Quality chiefs have set out to reassure universities and colleges that they are not planning a national curriculum for higher education.
Proposed new subject benchmarks setting a "threshold" standard below which no provision should fall "must not become a backdoor attempt to introduce some form of national curriculum", John Randall, chief executive of the Quality Assurance Agency, told delegates at a national conference in Glasgow this week.
Standards must be "owned" by the academic community, and "must not degenerate into recommended lists of syllabus content", he told the conference, organised to launch the QAA's proposed new quality assurance system.

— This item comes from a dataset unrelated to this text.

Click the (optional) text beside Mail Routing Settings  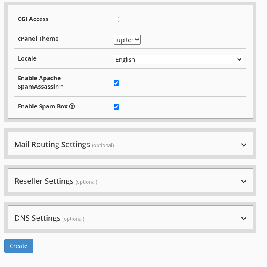point(103,145)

Mr Randall said the standards, to be piloted initially in Wales and Scotland in history, chemistry and law, should not define course content but rather "the intellectual attributes that ought to be developed by study in a given discipline to degree level".
Common factors that can be identified from the subject standards will enable the QAA to develop descriptions of levels within a new national qualifications framework, he said. The most crucial of these will be for the honours degree, which will be the point of reference for levels above and below.

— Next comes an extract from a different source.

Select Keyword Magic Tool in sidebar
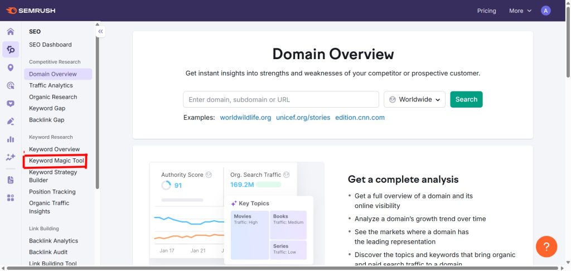This screenshot has height=271, width=571. pos(56,161)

Mr Randall's comments appeared to be designed to address concerns raised in recently published papers written by Roger Brown, Southampton Institute principal and former chief executive of the Higher Education Quality Council.

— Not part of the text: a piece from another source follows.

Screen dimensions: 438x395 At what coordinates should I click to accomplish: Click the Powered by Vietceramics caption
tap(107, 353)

In a paper published in the journal Quality in Higher Education, Dr Brown questioned whether the QAA will have the powers to secure adherence to the proposed system.
"If individual institutions are unwilling to bring their awards or programmes into line with the agency's requirements then, under the existing legislative framework, there are only two possible sanctions: peer pressure by the academic community collectively or withdrawal of funding by the funding council."
The former might not prove effective, while the latter "seems questionable" and might be held to be ultra vires, he said.